Итак, с одной стороны, роман Достоевского воспринимается как воссоздание реального человеческого мира, существующего около Сенной площади в Петербурге (и даже, быть может, как воссоздание реально совершившихся в начале июля 1865 г. событий), и вызывает желание посетить этот мир, увидеть его воочию; с другой же — он предстает как своего рода трагическая опера, в которую читатель словно вливает и свой собственный голос, испытывая боль и в то же время непонятное счастье.
Сразу же следует сказать, что эти две стороны, два аспекта «Преступления и наказания» предстают в нерасчленимом, органическом единстве. Они постоянно присутствуют в каждой клеточке повествования, хотя подчас на первый план выходит одна из сторон. Понять эти стороны в их органическом единстве — это во многом и означает проникнуть в смысл романа.
Двойственный характер «Преступления и наказания» отмечен так или иначе в большинстве критических очерков и исследований, посвященных этому великому произведению. Чаще всего говорят о социально-психологическом и бытовом содержании романа и, с другой стороны, о его нравственно-философском содержании. И это в общем и целом верно, ибо в романе изображаются и определенное действие (преступление), и его осмысление и оценка в сознании героев.

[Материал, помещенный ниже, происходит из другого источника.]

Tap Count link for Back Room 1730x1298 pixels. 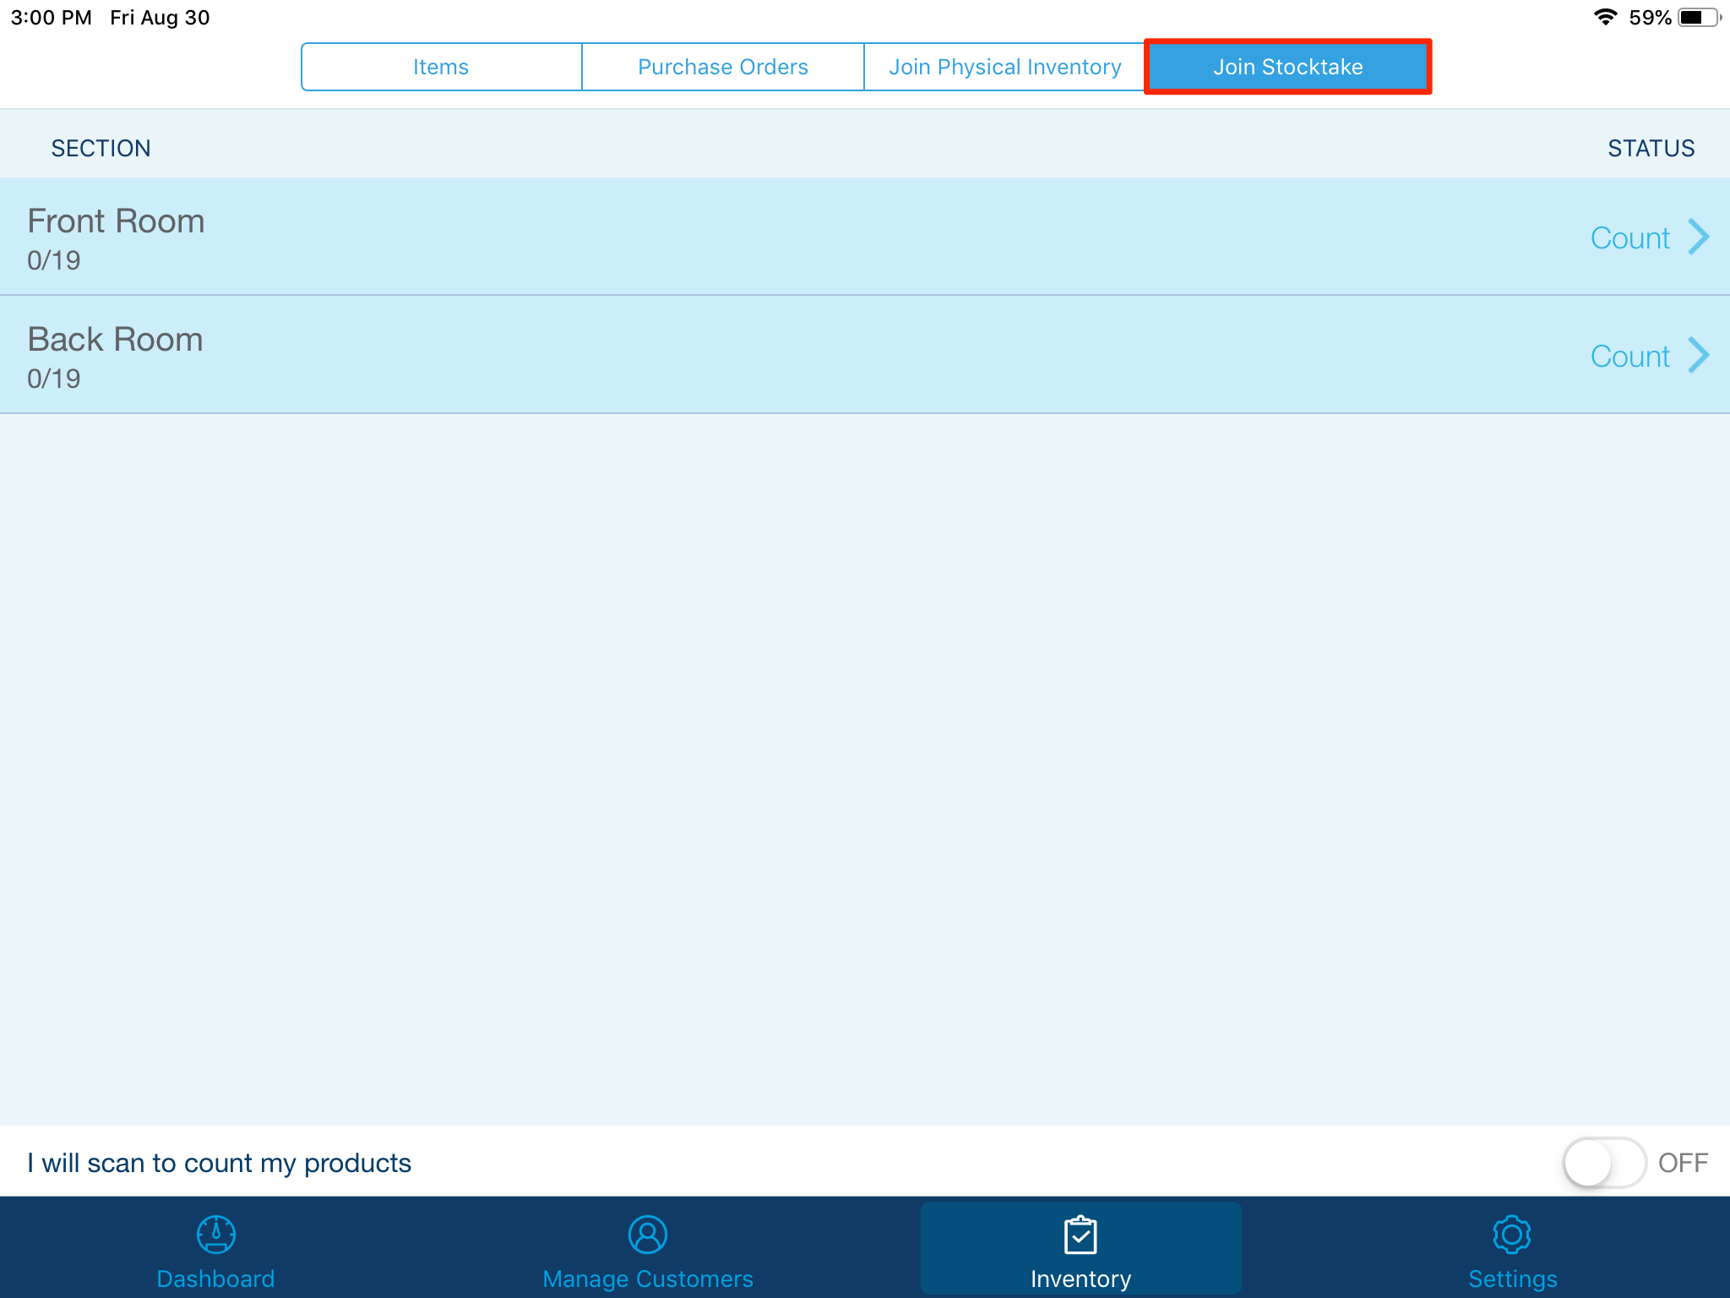[1629, 357]
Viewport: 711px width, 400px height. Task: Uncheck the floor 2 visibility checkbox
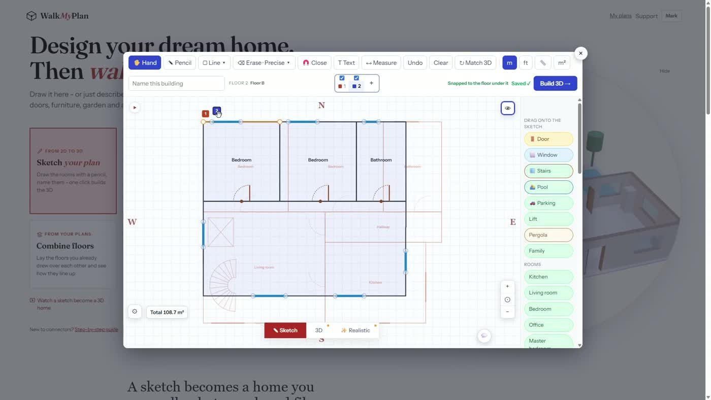point(357,78)
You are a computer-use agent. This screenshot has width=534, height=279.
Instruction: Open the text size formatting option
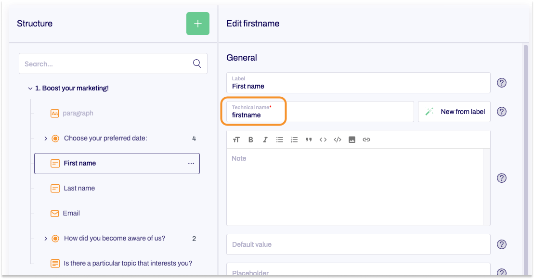coord(236,140)
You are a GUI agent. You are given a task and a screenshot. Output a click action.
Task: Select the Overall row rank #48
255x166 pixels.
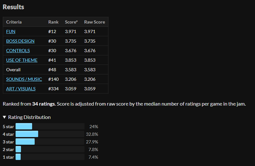(52, 70)
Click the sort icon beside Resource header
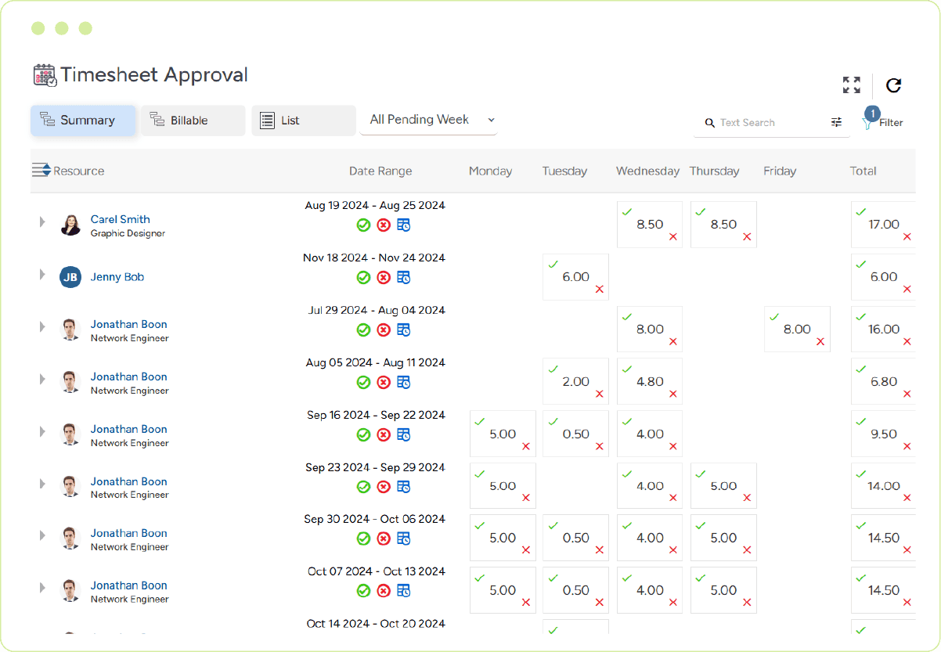The height and width of the screenshot is (652, 941). tap(41, 170)
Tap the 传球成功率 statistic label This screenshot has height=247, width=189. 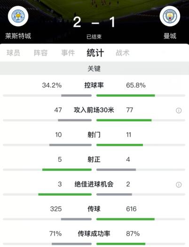[94, 234]
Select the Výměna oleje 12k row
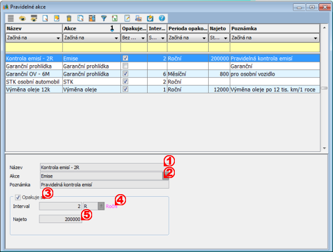The height and width of the screenshot is (252, 333). point(32,89)
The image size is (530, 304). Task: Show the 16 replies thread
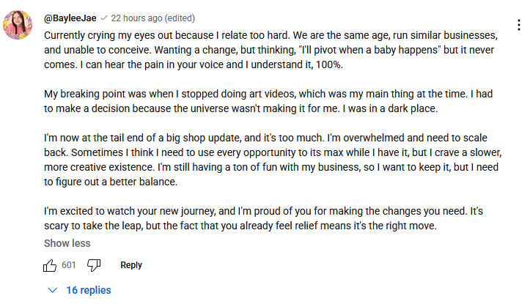tap(89, 290)
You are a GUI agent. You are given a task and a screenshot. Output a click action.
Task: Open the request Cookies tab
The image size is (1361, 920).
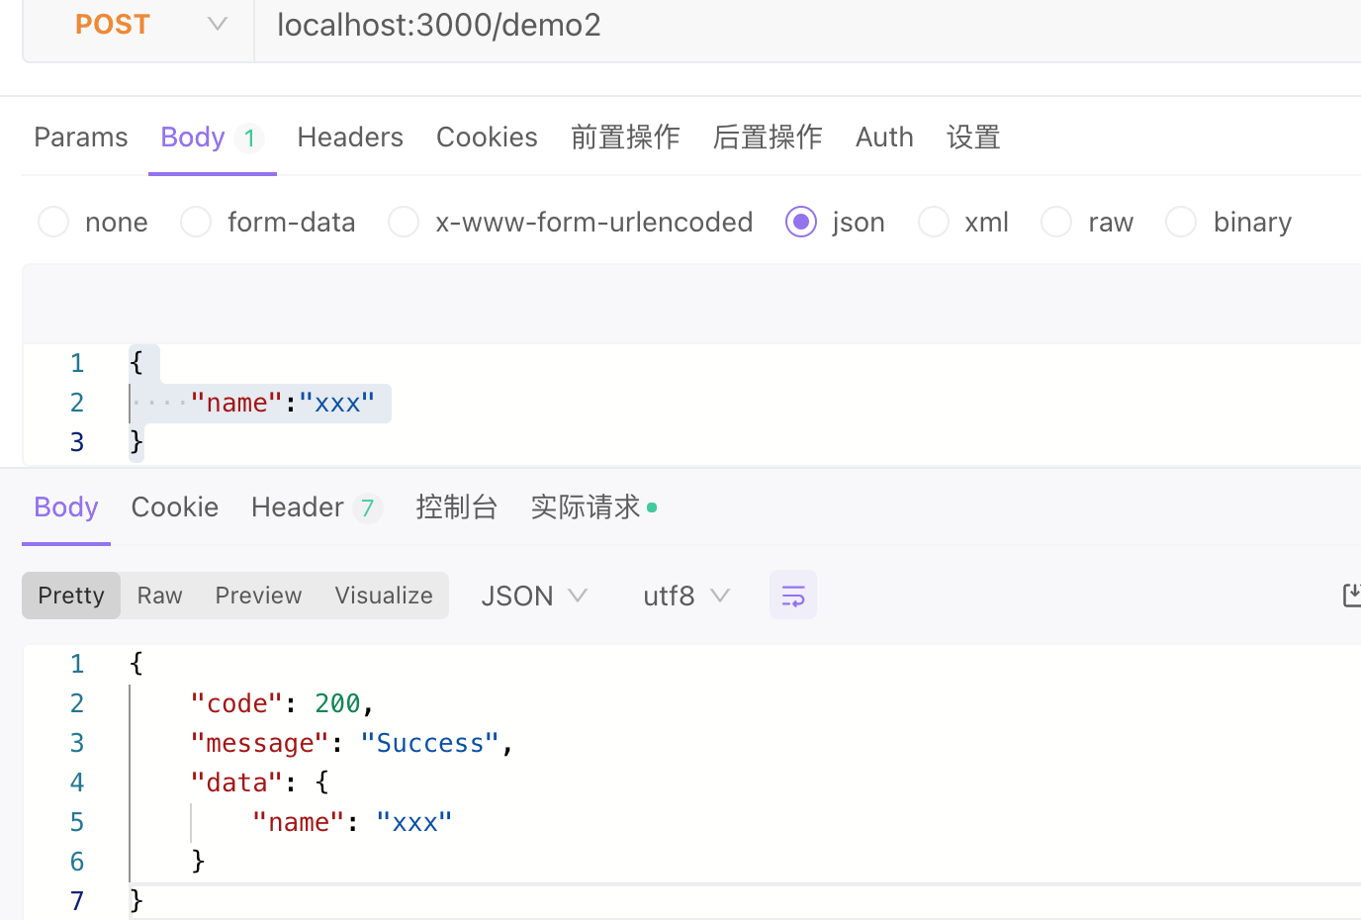coord(487,137)
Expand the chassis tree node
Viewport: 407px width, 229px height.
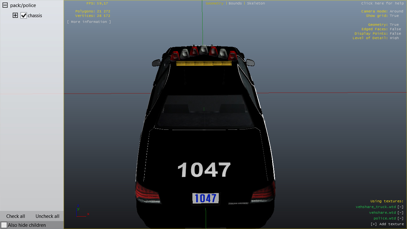15,15
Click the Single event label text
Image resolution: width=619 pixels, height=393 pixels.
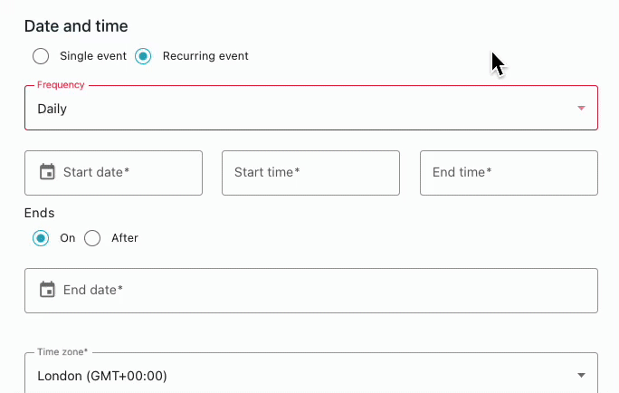[93, 56]
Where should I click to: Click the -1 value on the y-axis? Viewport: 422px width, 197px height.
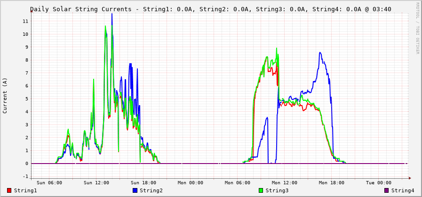[25, 176]
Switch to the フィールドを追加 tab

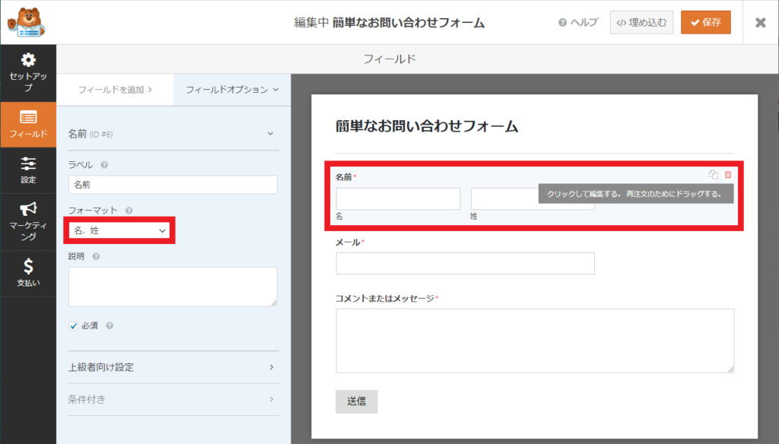click(115, 90)
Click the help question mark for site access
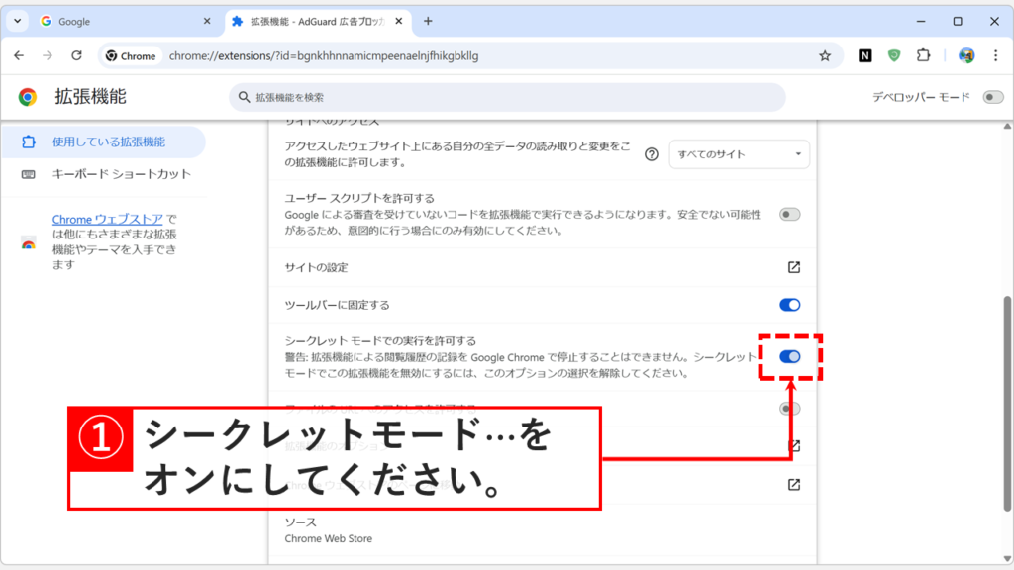Viewport: 1014px width, 570px height. coord(651,154)
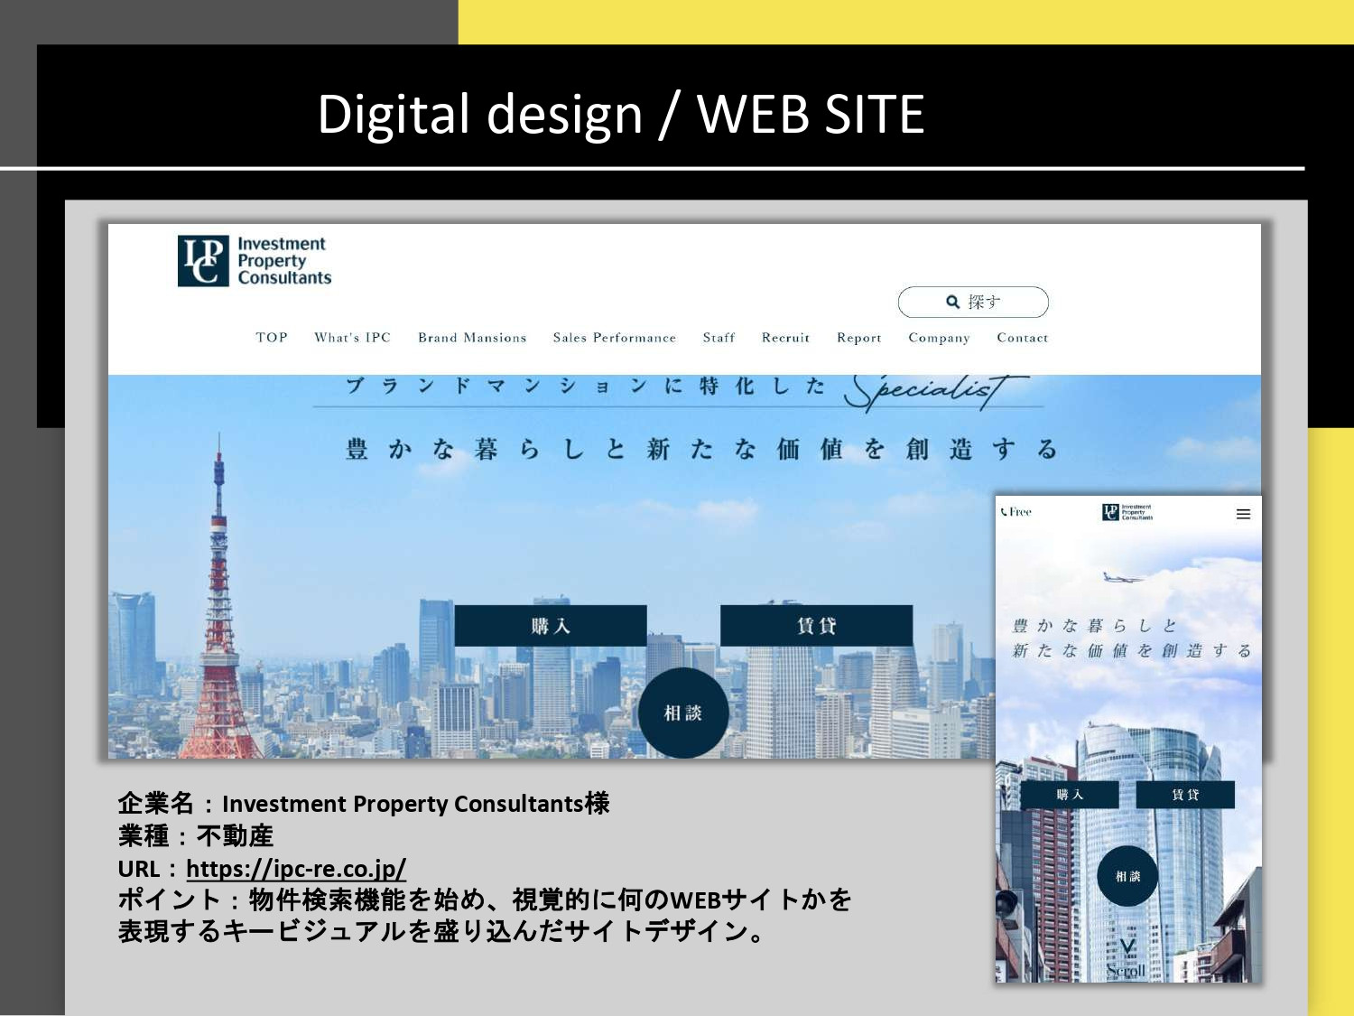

Но во многих работах о романе эти два аспекта неправомерно оторваны друг от друга, — вплоть до того, что каждая из сторон оказывается привязанной к отдельным, самостоятельным частям и главам «Преступления и наказания». Социально-психологическое и бытовое содержание относят при этом к фактическому действию романа, к повествованию в собственном смысле, а нравственно-философское — к монологам и диалогам основных героев (Раскольникова, Сони Мармеладовой, Порфирия Петровича, Свидригайлова и других).
Более того, во многих исследованиях о романе — особенно тех, которые были созданы в конце XIX — начале XX века, — фактическое действие, повествование вообще оттесняется на задний план, и предметом анализа становятся почти исключительно размышления Раскольникова и его многочисленные споры с другими героями. Роман предстает при этом как своего рода трактат о проблеме преступления, а фактическое действие и сам художественный мир романа оказываются каким-то внешним обрамлением, фоном этого «теоретического» содержания.
Такой подход к делу обусловлен прежде всего неверным представлением о природе творчества Достоевского. Мы часто говорим, что романы Достоевского —философские романы. Но это определение можно употреблять только лишь с большой осторожностью, точно сознавая его смысл. Оно верно в том отношении, что в романах Достоевского так или иначе ставятся самые основные, коренные проблемы жизни, которые мы привыкли называть «философскими». Однако недопустимо смешивать романы Достоевского с «философскими романами» в прямом терминологическом значении. Ибо этот термин относится к сочинениям, которые по самому существу своему представляют собой не что иное, как трактаты на определенную философскую тему, но трактаты, облеченные в форму повествования, диалога, переписки и т. п.
Романы этого рода никогда не имеют первостепенной художественной ценности, да и для самих их авторов искусство как таковое отступало на второй план: им важно было пропагандировать свои философские убеждения.